* Posts by Jeff Barbose

2 publicly visible posts • joined 13 Mar 2008

A better way to build OS X preferences

Jeff Barbose

Listening to Mr. Randolph

Dave,

YOU should be listening to John Randolph. I wish there were a hundred John Randolphs out there to help people with Cocoa and Objective C.

There are reasons why private APIs are still private: they're NOT READY FOR PRIME TIME. Unless, of course, you want shitty, substandard APIs releases, then repaired, then required to be dragged along into the future for 5 or 10 years?

Do you know what Image Kit is? Does it look a little familiar? Guess what its history was.

Apple can release a fix to NSPreferences ALONG WITH a new relelase of Mail.app.

If you've never developed APIs for mass consumption, you can be the best engineer in the world and still not understand the caution that must be employed before releasing them.

if you really knew what you were doing with private APIs, employing them should also come with big orange traffic cones around them in your code.

You DO know about dynamic runtimes, right? If you do, you should know how to implement those "orange cones" around calls to undocumented APIs. How come you didn't mention that safeguard?

And why would you go digging in private APIs for this when all you need is an NSToolbar and an NSTabView? You could do far more of it in IB (always better if you can do things there) and avoid being broken in the future?
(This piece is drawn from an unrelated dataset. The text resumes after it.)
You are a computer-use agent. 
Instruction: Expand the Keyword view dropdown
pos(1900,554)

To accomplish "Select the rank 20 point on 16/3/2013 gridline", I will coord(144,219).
In my opinion, NO ONE new to Cocoa should be taking advice from this column. Using private APIs is dangerous, stupid and destined to make Mac software overall less stable and less "like a Mac".

Jeff Barbose

2 Bonehead moves in 1!

So you're going to use undocumented APIs--which means they are APIs that aren't ready for prime time--and accomplish two bonehead moves in one fell swoop:

1. You don't even get notifications if these things change, introducing the possibility of subtle bugs in any app in which you use them, effectively creating an app that no one in their right minds would consider using if the app stores or creates valuable user data.

and the big one:

3. You write a help column and suggest that people consider going waaaay off Interface Guidelines in making an app's preferences look like the System Preferences.

(yeah, sure it's just an example, but if this code was really useful, you'd have a useful example.)

Good job you.

Homework for Dave Jewell: find a use for NSPreferences in any place where it wouldn't violate HIG.